═════ LISTED ENTRIES

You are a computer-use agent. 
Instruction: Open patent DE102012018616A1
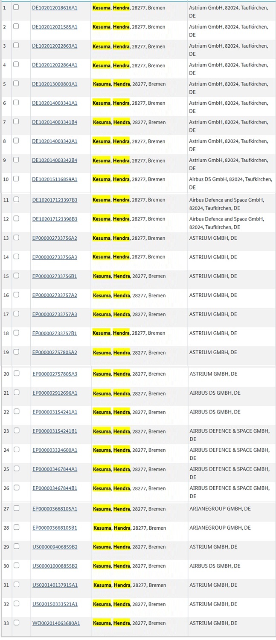pos(55,8)
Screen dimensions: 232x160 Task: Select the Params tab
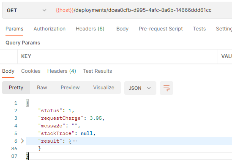coord(14,29)
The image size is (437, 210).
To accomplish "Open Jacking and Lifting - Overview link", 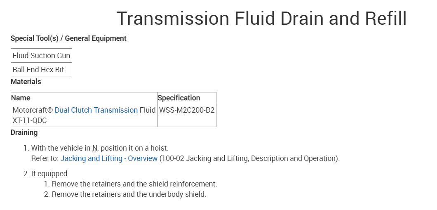I will click(x=109, y=158).
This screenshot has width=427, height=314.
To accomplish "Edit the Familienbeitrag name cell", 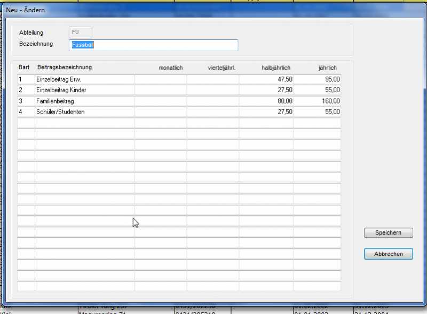I will tap(84, 101).
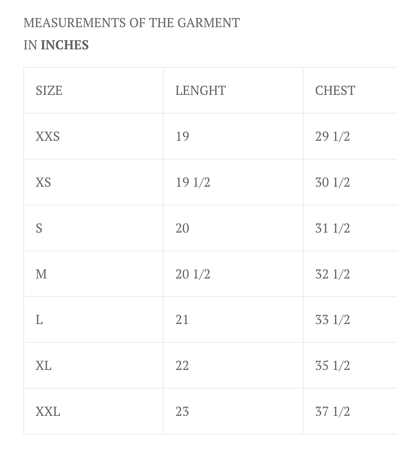Viewport: 407px width, 456px height.
Task: Click the bold INCHES unit text
Action: (65, 45)
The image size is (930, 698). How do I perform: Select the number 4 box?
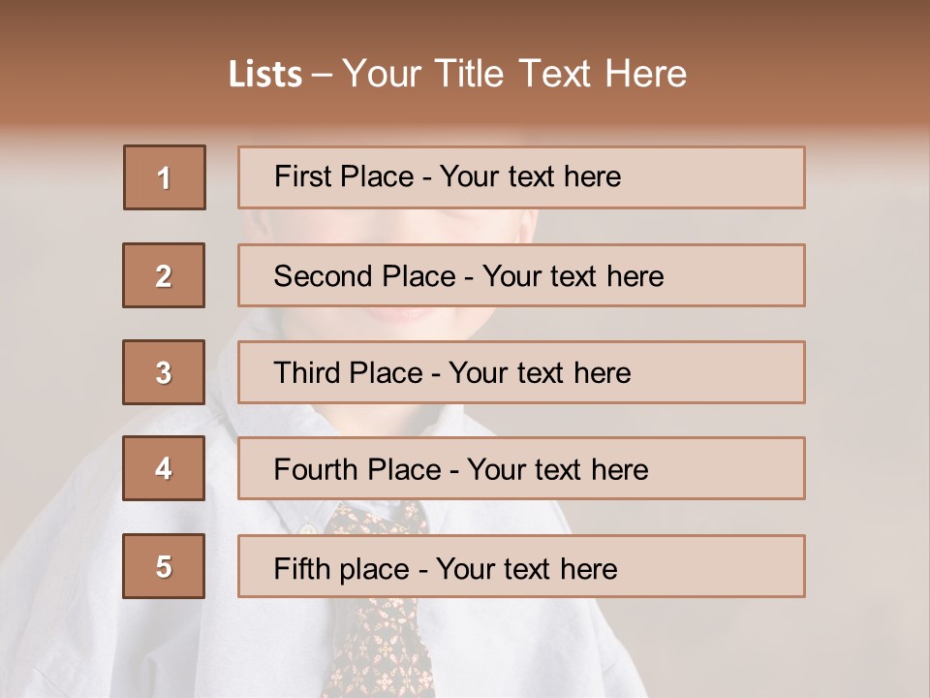pyautogui.click(x=164, y=468)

══════════

DIRECTIONS FOR THIS TASK >> Return only the lines from the line containing "The image size is (930, 698)." through the last line of the records above, both ends included, exactly as written, leaving pictures out.

ANSWER TO THIS PROBLEM >>
The image size is (930, 698). How do I perform: Select the number 4 box?
pyautogui.click(x=164, y=468)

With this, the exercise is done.